Q5. "Overall, I believe if some explanatory remarks were added that could clear up some of the confusion, ... then the paper would be more worthy of acceptance."

Thank you again for pointing this out. As mentioned above, we have now added more descriptions of the related notions in Section 1, more intuitions and discussions about the two assumptions, and more comparisons between our results and previous ones in Section 3.3, 4.2, and Appendix E.1, and the discussions between our regret upper bounds and lower bound in Section 4.3, in the revision of our paper. We hope this can address your concern regarding the presentation of our paper.

Thank you for your valuable comments and suggestions. We provide our response to each question in turn below.

Q1&2&5. Adaptivity of LSOMD and LSFTRL algorithms.
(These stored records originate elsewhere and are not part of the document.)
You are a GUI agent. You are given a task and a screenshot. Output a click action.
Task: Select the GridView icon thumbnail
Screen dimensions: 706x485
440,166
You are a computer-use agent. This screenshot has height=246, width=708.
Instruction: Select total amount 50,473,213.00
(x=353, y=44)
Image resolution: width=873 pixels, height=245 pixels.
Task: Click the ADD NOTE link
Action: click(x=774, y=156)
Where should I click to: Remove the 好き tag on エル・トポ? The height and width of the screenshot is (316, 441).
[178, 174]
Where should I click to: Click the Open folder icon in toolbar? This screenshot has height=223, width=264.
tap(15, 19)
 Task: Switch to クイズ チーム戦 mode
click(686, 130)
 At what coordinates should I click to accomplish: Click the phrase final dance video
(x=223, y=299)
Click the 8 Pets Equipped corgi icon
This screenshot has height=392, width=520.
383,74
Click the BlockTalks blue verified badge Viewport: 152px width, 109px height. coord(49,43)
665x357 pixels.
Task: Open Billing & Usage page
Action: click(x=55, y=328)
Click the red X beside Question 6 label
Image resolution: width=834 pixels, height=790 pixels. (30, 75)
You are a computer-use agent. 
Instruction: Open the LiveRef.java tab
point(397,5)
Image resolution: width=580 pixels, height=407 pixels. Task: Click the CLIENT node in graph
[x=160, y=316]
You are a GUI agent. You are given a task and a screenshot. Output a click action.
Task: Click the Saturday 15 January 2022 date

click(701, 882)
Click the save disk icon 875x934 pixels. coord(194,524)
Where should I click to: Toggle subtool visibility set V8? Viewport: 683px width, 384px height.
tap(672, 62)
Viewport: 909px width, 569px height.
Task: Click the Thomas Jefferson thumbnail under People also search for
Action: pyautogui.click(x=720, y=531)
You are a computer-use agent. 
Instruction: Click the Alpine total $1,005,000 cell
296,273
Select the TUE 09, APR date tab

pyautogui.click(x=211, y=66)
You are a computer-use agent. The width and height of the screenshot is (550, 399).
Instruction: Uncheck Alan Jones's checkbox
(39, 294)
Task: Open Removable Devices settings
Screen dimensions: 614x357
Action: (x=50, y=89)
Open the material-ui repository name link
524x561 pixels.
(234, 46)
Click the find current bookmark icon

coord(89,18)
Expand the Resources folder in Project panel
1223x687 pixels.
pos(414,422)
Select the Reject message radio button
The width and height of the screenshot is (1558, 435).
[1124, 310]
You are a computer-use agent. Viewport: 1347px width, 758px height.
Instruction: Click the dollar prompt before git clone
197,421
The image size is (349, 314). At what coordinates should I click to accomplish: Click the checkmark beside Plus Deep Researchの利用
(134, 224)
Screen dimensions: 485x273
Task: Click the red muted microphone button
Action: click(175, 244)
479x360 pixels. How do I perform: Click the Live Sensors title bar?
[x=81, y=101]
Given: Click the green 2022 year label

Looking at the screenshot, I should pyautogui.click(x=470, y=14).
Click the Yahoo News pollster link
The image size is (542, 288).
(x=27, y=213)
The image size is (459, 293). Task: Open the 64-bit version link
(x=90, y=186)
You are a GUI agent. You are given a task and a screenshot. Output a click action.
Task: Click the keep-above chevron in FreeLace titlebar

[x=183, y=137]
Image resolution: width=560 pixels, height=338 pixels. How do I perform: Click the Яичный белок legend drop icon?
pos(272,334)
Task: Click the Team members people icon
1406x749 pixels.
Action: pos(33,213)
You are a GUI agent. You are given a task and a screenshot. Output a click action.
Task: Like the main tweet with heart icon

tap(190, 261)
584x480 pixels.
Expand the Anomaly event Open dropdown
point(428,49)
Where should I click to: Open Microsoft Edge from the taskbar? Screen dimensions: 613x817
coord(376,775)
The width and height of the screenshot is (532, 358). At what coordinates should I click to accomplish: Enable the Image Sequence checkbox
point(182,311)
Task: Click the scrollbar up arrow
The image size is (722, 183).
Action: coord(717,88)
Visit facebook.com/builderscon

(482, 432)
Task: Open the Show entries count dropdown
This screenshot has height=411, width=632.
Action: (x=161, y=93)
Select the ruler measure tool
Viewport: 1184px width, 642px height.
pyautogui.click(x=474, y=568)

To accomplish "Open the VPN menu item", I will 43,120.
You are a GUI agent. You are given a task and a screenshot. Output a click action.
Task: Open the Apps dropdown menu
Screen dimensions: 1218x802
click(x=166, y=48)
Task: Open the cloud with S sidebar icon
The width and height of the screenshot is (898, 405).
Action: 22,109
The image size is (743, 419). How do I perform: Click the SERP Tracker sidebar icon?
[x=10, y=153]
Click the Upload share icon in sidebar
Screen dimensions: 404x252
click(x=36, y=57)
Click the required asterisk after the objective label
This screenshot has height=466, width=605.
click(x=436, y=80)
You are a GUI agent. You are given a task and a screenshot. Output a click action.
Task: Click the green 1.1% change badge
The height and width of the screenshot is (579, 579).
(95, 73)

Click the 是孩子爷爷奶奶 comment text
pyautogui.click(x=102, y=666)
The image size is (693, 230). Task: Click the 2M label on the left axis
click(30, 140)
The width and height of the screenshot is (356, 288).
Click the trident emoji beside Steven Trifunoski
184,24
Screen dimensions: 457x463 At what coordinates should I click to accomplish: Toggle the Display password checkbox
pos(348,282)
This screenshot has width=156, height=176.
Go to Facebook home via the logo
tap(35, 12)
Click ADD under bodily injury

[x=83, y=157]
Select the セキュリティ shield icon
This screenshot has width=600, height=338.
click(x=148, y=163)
The dependence on $\rho$ (here $\rho$ is a more general and more adaptive parameter than its previous counterpart $\alpha$; please see Assumption 3.2 in the revision of our paper for details) of the learning rate $\eta$ and exploration parameter $\gamma$ in our LSOMD algorithm comes from the fact that it is required to control the variance of the loss estimate so that the loss estimate is not prohibitively negative when using the negative entropy as the potential function of online mirror descent (OMD). We conjecture that the dependence on $\rho$ of $\eta$ and $\gamma$ (and also the regret guarantee of LSOMD) can be eliminated by further considering leveraging the log-barrier regularizer to tackle arbitrarily negative loss functions, as it is done in (single-agent) reinforcement learning [1,2,3] (and references therein). We leave this extension as our future study.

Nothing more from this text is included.